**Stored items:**
====================
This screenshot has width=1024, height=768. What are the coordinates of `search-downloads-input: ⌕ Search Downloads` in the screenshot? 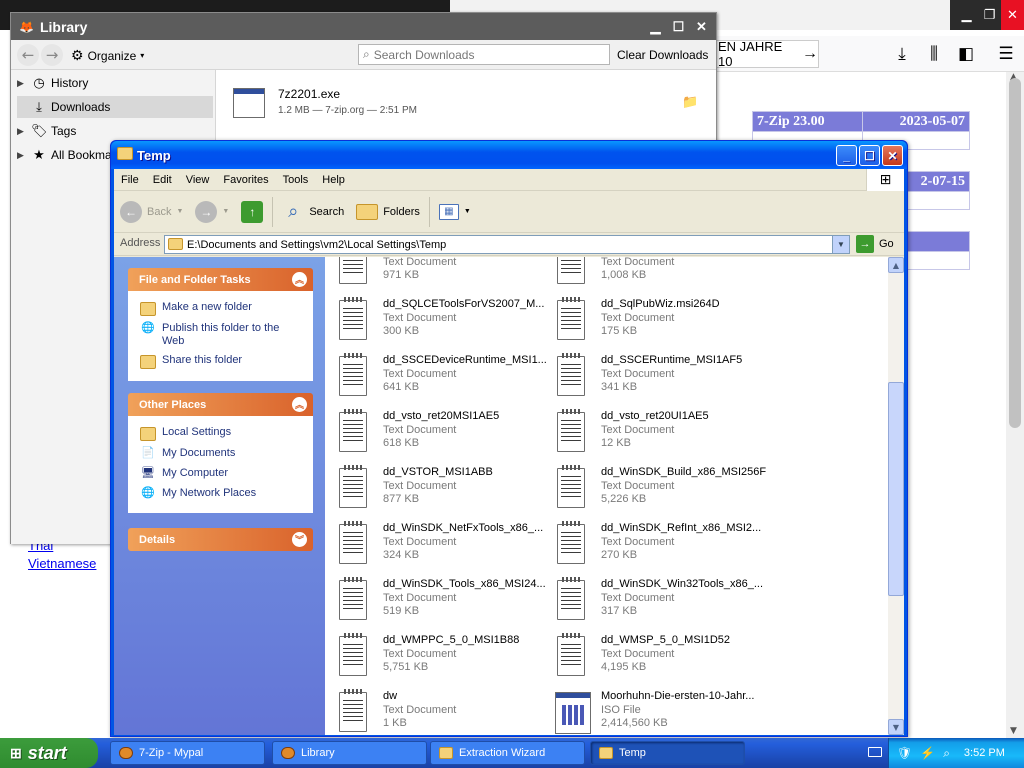 It's located at (484, 54).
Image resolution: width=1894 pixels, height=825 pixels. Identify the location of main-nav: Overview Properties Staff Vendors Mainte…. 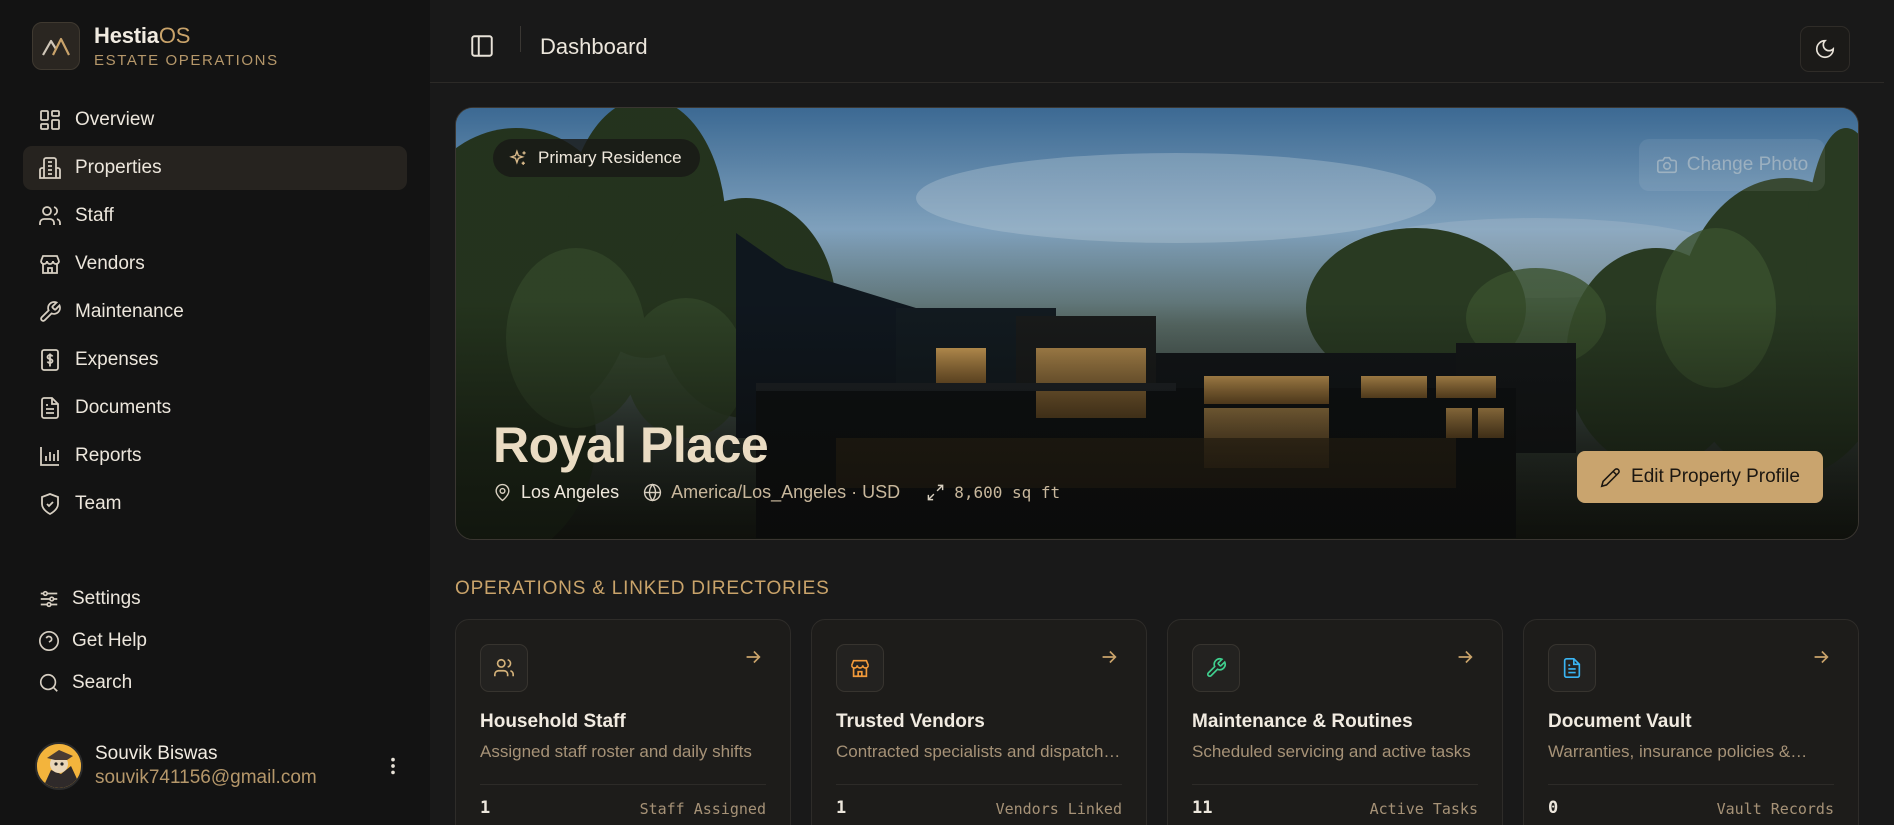
(215, 314).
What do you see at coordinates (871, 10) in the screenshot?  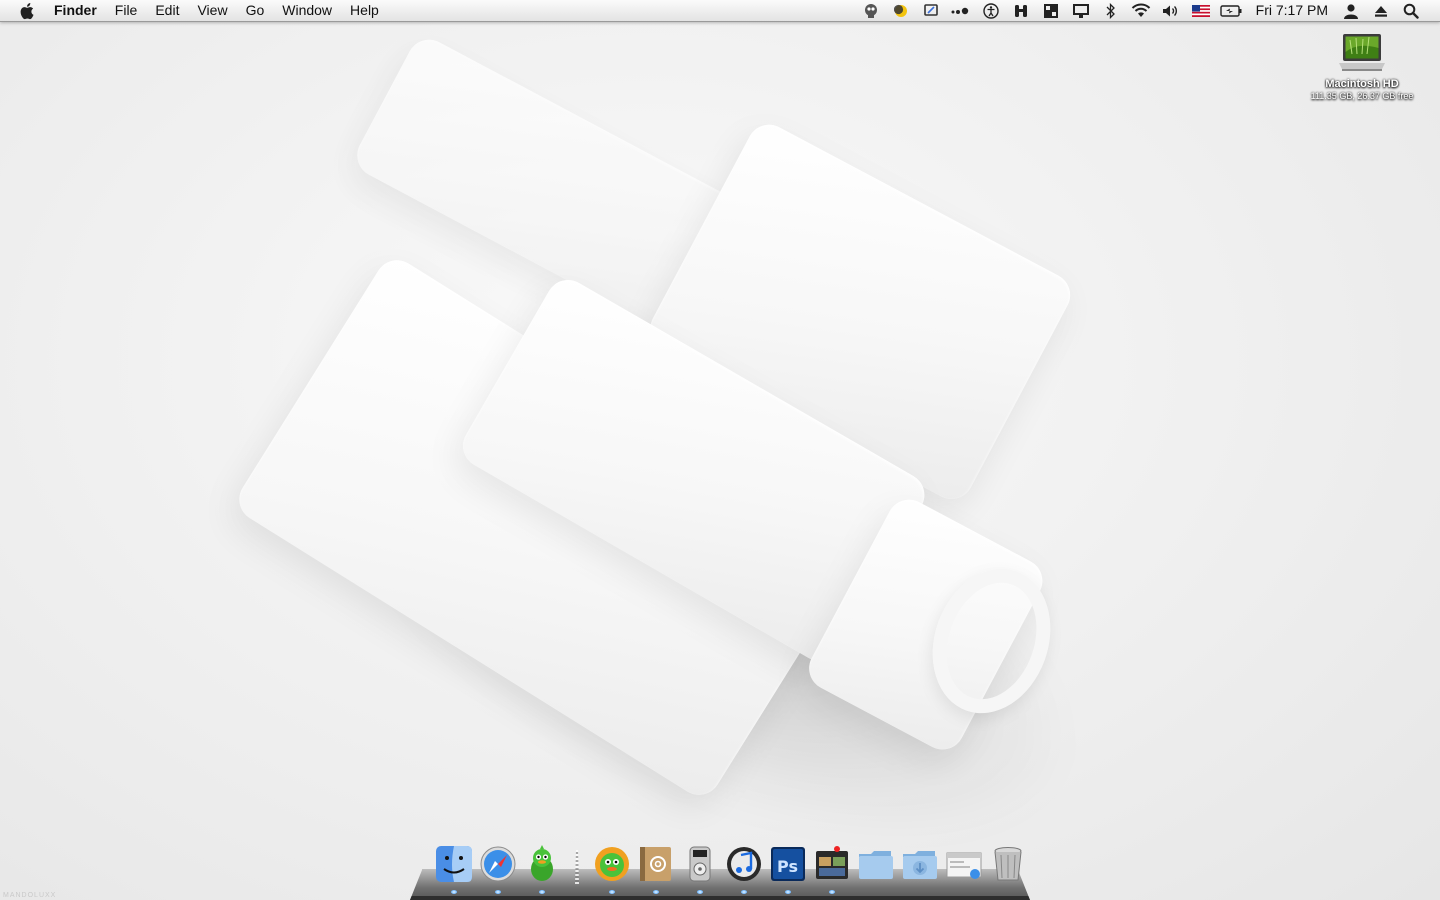 I see `robot-icon` at bounding box center [871, 10].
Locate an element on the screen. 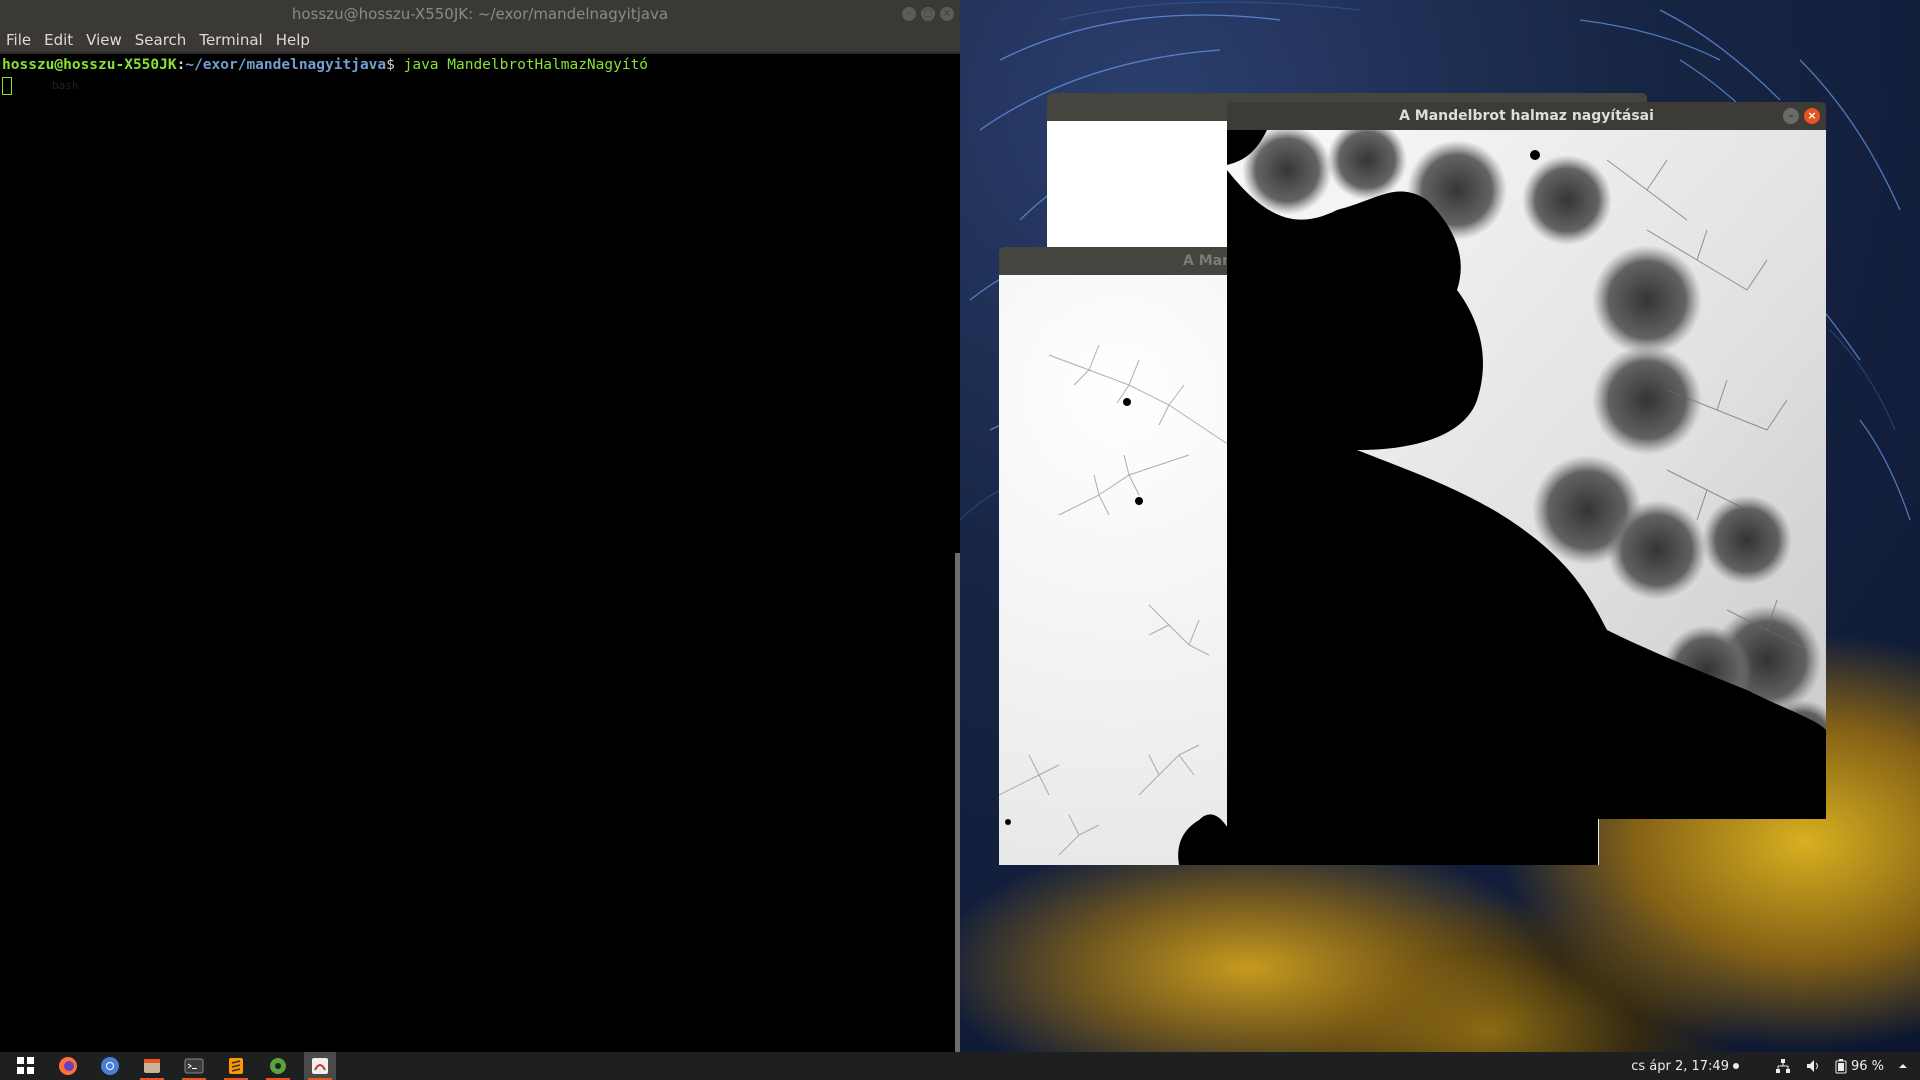  sublime-icon is located at coordinates (236, 1066).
====================
Update the rows from the line containing "Image resolution: width=1894" up to and including the line containing "(215, 314).", replacing "location" with "position" and leaving all else unchanged. Give only those lines, and omit the pictures.

**Written solution:**
Image resolution: width=1894 pixels, height=825 pixels. Identify the position of main-nav: Overview Properties Staff Vendors Mainte…. 
(215, 314).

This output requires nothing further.